_EXCERPT TO READ_.
══════

Russia shows military might in Syria ahead of peace talks

HEMEIMEEM AIR BASE, Syria -- Russian warplanes took off one after another with roaring thunder on Wednesday from their base on Syria's coast, which bustled with activity as Moscow pressed its air blitz days before scheduled peace talks.

See Full Article

Helicopter gunships swept low around the base in the province of Latakia to prevent any possible attack. Even though the front line is dozens of kilometres away and the area around the base is tightly controlled, the Russian military methodically patrols the area to make sure there is no ground threat.

Two heavy transport planes were parked near the main terminal as soldiers toting assault rifles stood guard.

Since Russia launched its air campaign in Syria on Sept. 30, its warplanes have flown 5,700 missions. The number is remarkable for a compact force comprising just a few dozen warplanes.

The Russian military brought a group of Moscow-based reporters to the base on Wednesday to see the operations. Defence Ministry spokesman Maj. Gen. Igor Konashenkov said that by afternoon Russian warplanes had flown about 40 sorties, with each aircraft hitting from three to five targets on a single run. In the early stages of the campaign, planes struck only one target during each mission.

In the time since The Associated Press first visited the Hemeimeem base in October, the military has put a second runway into service and has deployed powerful air defence weapons. The towering launch tubes and massive radar arrays of the long-range S-400 missiles could be seen at the edge of the base.

Asked how long the Russian air campaign may last, Konashenkov said only that Russia's goal is to strike extremist infrastructure in support of Syrian government troops. "They have shown some good results in defeating terrorist groups," he said.

The Russian military has insisted it is targeting the Islamic State group and other extremists and has angrily dismissed Western accusations of hitting moderate rebels fighting Syrian President Bashar Assad. Moscow also has rejected claims that its aircraft have hit civilians, insisting all casualties have been at extremist facilities away from populated areas.

Konashenko said Syrian government forces backed by Russian airstrikes have retaken about 250 villages and towns from extremists. Each target is verified through multiple intelligence sources, and every fifth target Russia hits is now chosen thanks to information from "patriotic" opposition forces, he said.

Konashenko said one particularly successful strike was conducted Tuesday in the Aleppo province, where a Russian Su-34 bomber hit a meeting of extremist leaders.

Russian ordnance includes bunker-buster bombs capable of piercing seven meters (23 feet) of rock to destroy underground facilities, Konashenko said. Some of the bombs are laser-guided, but all Russian warplanes at the base are equipped with a sophisticated targeting system, allowing them to use even regular bombs with pinpoint accuracy, he said.

British Defence Minister Michael Fallon on Wednesday once again raised Western concerns about civilian deaths as a result of the Russian air strikes.

══════

_DATA UNDER STUDY_.

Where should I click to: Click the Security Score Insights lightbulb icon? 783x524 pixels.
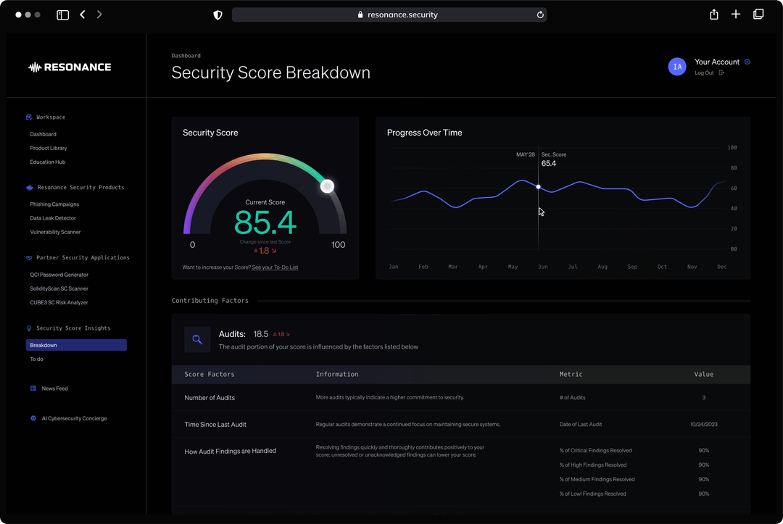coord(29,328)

══════

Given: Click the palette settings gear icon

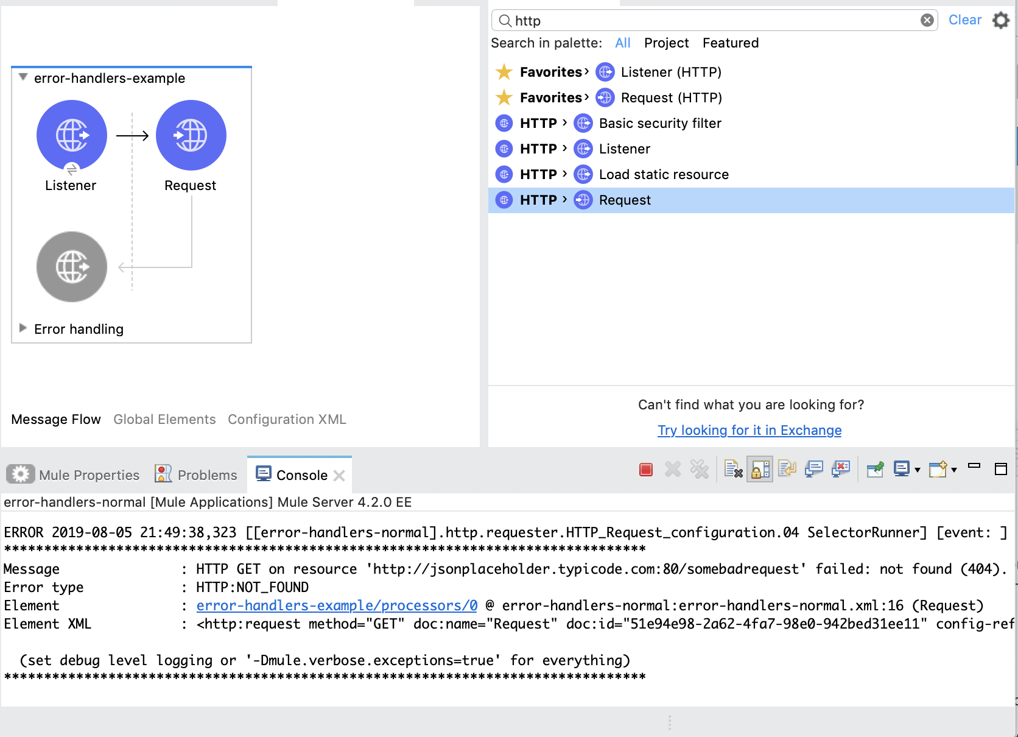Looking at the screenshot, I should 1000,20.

══════

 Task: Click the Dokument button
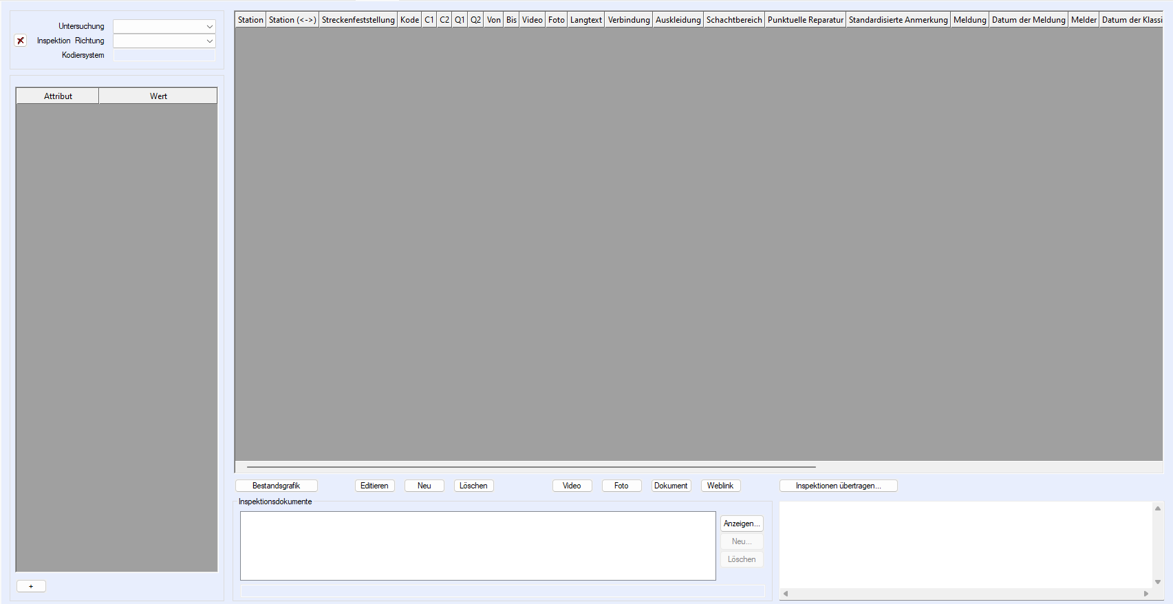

══════

_WORK ITEM 1_.
In the article on Russia's air base in Syria, how many missions have Russian warplanes flown since the air campaign began on Sept. 30?
_WORK ITEM 2_.
List every person named in the article on Russia's air base in Syria.

_EXERCISE OUTPUT 1_.
5,700 missions.

_EXERCISE OUTPUT 2_.
Igor Konashenkov, Bashar Assad, Michael Fallon